Data extract:

★ ★ ★ ★ ★ ★ ★

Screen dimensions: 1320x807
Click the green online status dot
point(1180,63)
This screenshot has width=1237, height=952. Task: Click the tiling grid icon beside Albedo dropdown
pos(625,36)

★ ★ ★ ★ ★ ★ ★

Work request: Each line must be given again exactly as written above.

Answer space:
Screen dimensions: 1320x807
Click the green online status dot
point(1180,63)
This screenshot has width=1237, height=952. Task: Click the tiling grid icon beside Albedo dropdown
pos(625,36)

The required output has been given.